The organism is full of cycles because cycles make thermodynamic sense. Cycles involve perpetual returns to the same states, they give dynamic stability as well as autonomy to the organism. Cycles also enable the activities to be coupled, or linked together, so that those yielding energy can transfer the energy directly to those requiring energy, and the direction can be reversed when the need arises. These symmetrical, reciprocal relationships are most important for sustaining the system. That's how our metabolism and physiology is organised: closing the cycle and linking up.
I have drawn a diagram to represent the nested cycles that span all space-time scales, the totality of which make up the life cycle of the organism.
The life cycle has a self-similar fractal structure, so if you magnify each cycle, you will see that it has smaller cycles within, looking much the same as the whole.

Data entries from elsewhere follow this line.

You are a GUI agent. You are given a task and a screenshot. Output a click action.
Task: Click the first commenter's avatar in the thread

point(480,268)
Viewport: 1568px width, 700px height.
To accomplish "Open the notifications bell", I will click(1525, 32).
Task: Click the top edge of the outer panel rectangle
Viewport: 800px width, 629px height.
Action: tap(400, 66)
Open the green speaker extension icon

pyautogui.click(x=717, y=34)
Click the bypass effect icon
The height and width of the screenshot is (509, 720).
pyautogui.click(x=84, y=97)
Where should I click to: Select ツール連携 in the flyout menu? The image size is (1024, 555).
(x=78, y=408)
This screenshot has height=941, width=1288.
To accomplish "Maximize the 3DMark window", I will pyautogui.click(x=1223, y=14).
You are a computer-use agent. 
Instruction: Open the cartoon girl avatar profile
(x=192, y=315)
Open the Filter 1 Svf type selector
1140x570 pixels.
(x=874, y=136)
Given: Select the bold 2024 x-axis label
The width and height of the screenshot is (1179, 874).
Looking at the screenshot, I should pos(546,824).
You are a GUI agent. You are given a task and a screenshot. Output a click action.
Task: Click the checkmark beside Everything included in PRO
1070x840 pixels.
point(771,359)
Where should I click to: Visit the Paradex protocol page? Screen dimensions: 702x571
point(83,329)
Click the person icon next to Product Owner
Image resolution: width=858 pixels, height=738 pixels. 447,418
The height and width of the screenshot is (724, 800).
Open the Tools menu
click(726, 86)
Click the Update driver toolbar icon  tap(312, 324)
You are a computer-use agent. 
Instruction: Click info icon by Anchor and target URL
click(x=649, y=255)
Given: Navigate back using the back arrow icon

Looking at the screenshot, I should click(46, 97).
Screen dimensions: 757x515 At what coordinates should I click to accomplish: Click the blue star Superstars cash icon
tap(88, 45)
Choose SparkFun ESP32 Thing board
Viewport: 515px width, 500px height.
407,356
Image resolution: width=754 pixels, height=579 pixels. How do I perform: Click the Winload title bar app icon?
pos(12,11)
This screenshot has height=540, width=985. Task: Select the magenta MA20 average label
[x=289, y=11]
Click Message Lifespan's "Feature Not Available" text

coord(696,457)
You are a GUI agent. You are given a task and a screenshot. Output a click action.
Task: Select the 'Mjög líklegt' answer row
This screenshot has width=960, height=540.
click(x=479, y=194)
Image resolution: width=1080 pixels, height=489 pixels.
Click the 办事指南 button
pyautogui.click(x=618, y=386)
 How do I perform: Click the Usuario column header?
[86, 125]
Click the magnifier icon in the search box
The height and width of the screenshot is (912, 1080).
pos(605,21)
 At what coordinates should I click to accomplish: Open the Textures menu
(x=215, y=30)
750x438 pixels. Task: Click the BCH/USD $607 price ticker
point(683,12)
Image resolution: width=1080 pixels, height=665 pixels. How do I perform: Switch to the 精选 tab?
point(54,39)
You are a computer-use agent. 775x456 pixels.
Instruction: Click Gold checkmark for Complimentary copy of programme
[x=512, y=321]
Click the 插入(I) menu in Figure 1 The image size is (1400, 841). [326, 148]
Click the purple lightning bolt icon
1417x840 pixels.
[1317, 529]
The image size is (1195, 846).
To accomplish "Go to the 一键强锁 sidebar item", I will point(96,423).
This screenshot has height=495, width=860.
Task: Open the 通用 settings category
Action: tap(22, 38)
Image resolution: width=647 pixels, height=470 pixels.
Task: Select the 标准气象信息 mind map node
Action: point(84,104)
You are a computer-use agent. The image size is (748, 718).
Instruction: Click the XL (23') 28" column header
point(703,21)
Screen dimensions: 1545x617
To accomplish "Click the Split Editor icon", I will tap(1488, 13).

The system effectively stores and mobilises energy over all space-times that are coupled together, so energy can get from any space-time compartment to every other, from the local to the global and vice versa. This complex dynamical structure is the secret of how the system can sustain itself as a whole. Minimum dissipation means, in one sense, that energy (as well as material) going into the system is used many times over before it is exported to the outside. Intuitively, one can see that the more complex the dynamical structure, the more cycles there are, the longer the energy remains in the system, and the least amount is dissipated. In other words, increase in space-time differentiation leads to increase in the energy that can be stored in the system. 1[/size]
Cell division is a process that had to emerge prior when life began since it is an essential process to perpetuate life. It requires the coordinated generation of energy for multiple processes, including the synthesis of the machinery required for DNA replication and mitosis. 2 The regulation of OXPHOS and glycolysis is under the control of major cell-cycle regulators such as cyclin–Cdk complexes and cell-cycle ubiquitin ligases. The relationship between energy and the cell cycle is bidirectional, and several cell-cycle checkpoints sense energy deficits in the cell, thus leading to cell-cycle arrest or exit. Autophagy and particularly mitophagy are crucial pathways that link energy availability to cell-cycle progression.